Narrowing the Focus when Selecting HQIM
When teachers don’t have access to strong materials, they search for them often online, leading to inconsistent quality and weak alignment to the standards. In fact, some have found that teachers spend 7-12 hours per week searching for and creating instructional resources.
Having equitable access to high quality materials is crucial to student achievement (see the blog: Solving Curricular Challenges: Driving Change through a Clear Vision). Knowing this, and knowing that teachers are inclined to spend time searching for materials, we believe educators can leverage a range of tools and frameworks in order to choose high quality instructional materials (HQIM) for their districts, schools and students.

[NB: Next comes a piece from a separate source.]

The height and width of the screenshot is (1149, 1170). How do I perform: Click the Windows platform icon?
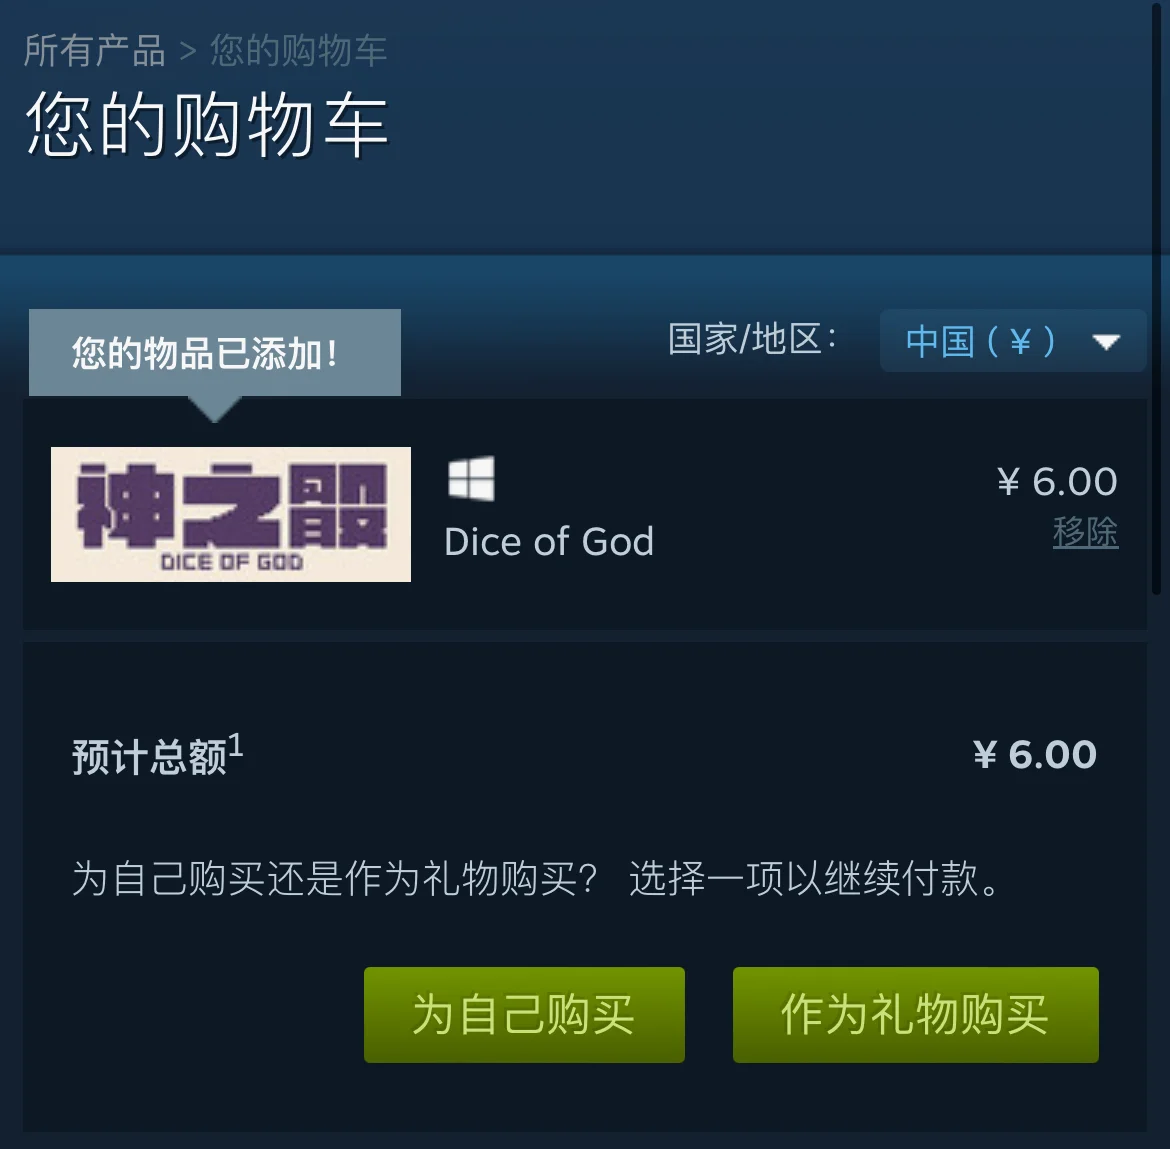click(471, 478)
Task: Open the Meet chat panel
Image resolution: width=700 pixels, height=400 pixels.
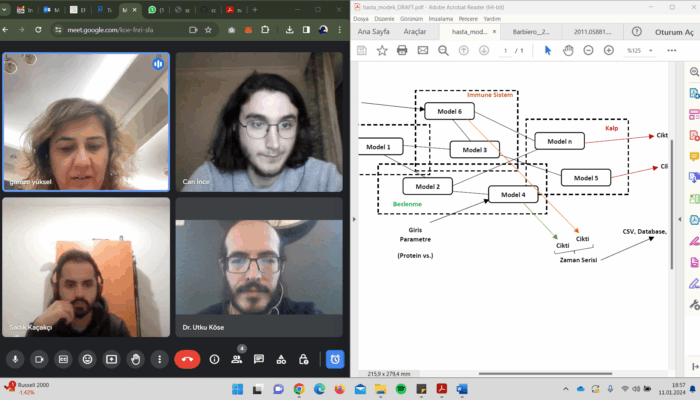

Alignment to State Standards
Focus first on the core components - what are the questions, tasks, and texts that teachers and students will be engaging with everyday? Full alignment to the depth and rigor of the state standards should be non-negotiable, but other components/features might be more or less important depending on your specific students and context.
One place to start is by leveraging a trusted source. At Education Elements we start with EdReports reviews. EdReports does not make recommendations or suggest which curriculum is “better” than the other. This is because what is “better” for one student, teacher, or district can depend greatly on the local context. But by starting with trusted independent reviews schools and districts are empowered with a starting point to choose the best curricula to meet their local needs.
Supportive of Local Context
We also know there are unique needs and desires when choosing a curriculum. It’s important to note that different indicators and criteria may matter more or less to districts, including, but not limited to, the quality and amount of professional support, and the current student learning results.
Educators should consider the following when providing teachers with HQIM:
- Which stakeholders should be involved in the review and evaluation process? to what extent?
- What is the unique context of our schools, teachers, and students that would impact teaching with HQIM?
- Which contextual elements have the greatest impact?
- What are the key components that we want to make sure are addressed?
Once you’ve considered both a trusted review report and local context, you’ll want to narrow the list to a few options and reach out to publishers to review online and print options and supplemental materials before making a final decision. We also recommend reviewing the materials across a number of dimensions with a review team, and aligning with the team on the meaning of the questions and scale. Here's a sample of the review question and ratings scale.
Overall, selecting HQIM is critically important but it is only one piece of the puzzle towards providing all students with equitable access to standards-aligned instruction.